(Screenshot grounding data)
◆ ◆ ◆ ◆ ◆

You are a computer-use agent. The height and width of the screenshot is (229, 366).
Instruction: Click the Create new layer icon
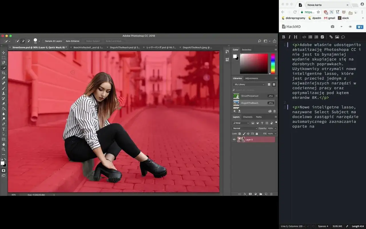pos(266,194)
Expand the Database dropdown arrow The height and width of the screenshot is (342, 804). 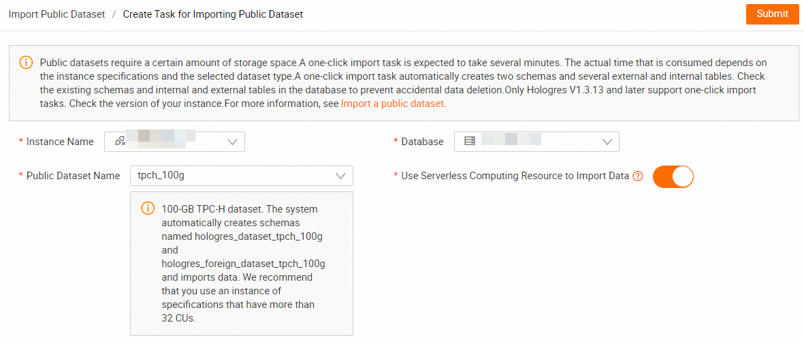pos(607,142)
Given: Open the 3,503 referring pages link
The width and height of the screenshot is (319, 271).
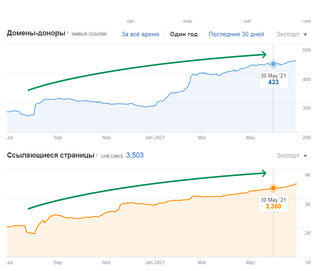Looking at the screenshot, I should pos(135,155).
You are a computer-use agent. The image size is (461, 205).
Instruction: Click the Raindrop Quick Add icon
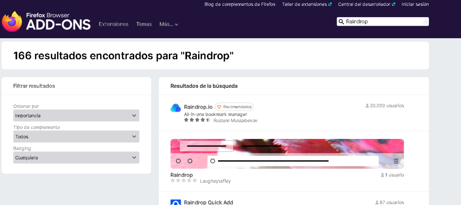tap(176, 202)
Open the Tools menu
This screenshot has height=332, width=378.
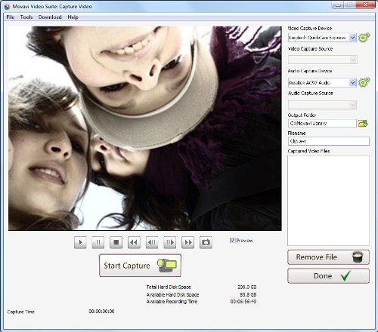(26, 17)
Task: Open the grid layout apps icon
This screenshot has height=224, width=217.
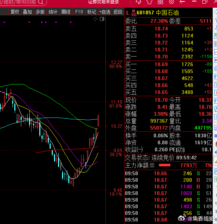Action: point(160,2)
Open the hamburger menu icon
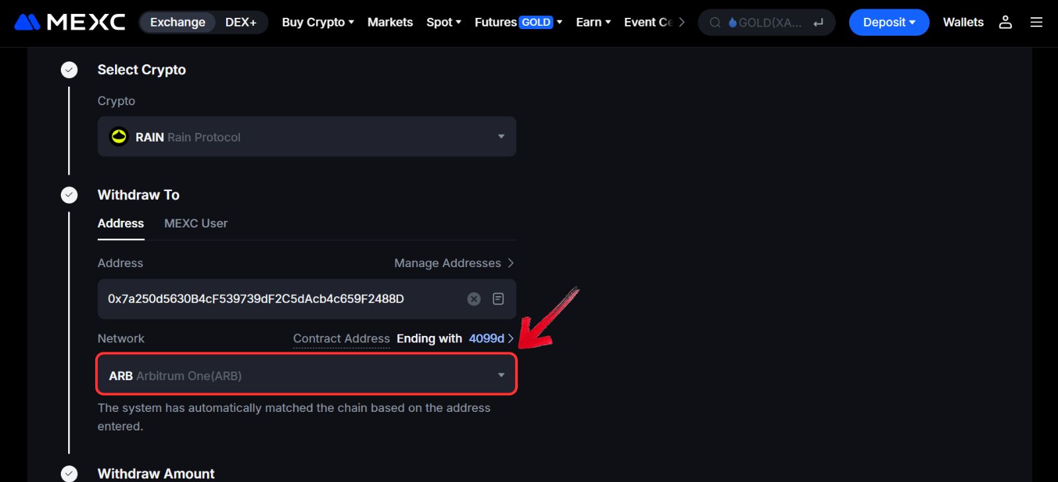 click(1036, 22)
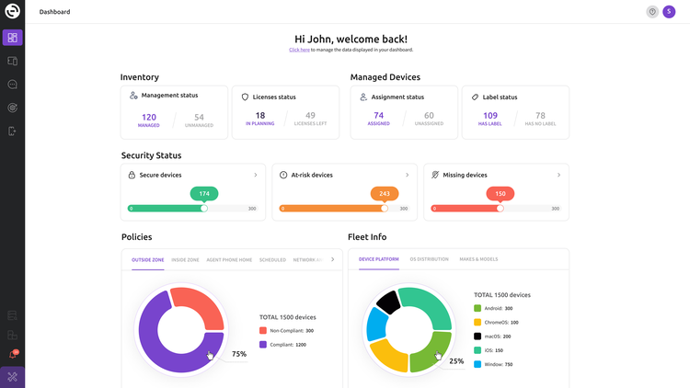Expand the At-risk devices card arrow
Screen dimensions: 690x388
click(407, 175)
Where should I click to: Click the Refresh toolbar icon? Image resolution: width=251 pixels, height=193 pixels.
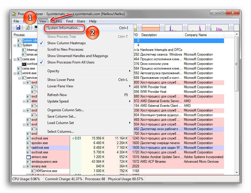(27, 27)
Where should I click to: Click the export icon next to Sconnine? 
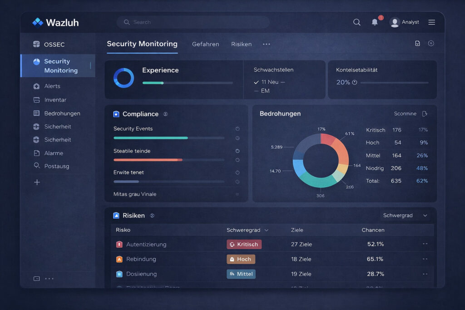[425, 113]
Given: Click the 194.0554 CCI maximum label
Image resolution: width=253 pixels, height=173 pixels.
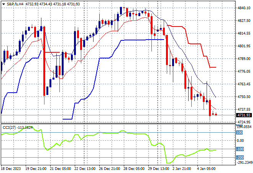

◆ ◆ ◆ ◆ ◆

### About this exercise
Output only the lines running from the line with "Open the Tools menu" through the last line of the entries above, inclusive, with pictures excluded.

### Completed task
Open the Tools menu
This screenshot has height=332, width=378.
(26, 17)
Task: Open the grid layout apps icon
This screenshot has height=224, width=217.
Action: point(160,2)
Open the hamburger menu icon
 click(1036, 22)
Expand the At-risk devices card arrow
Screen dimensions: 690x388
click(407, 175)
Where should I click to: Click the Refresh toolbar icon? Image resolution: width=251 pixels, height=193 pixels.
(27, 27)
Where should I click to: Click the export icon next to Sconnine? 
[425, 113]
Given: Click the 194.0554 CCI maximum label
Image resolution: width=253 pixels, height=173 pixels.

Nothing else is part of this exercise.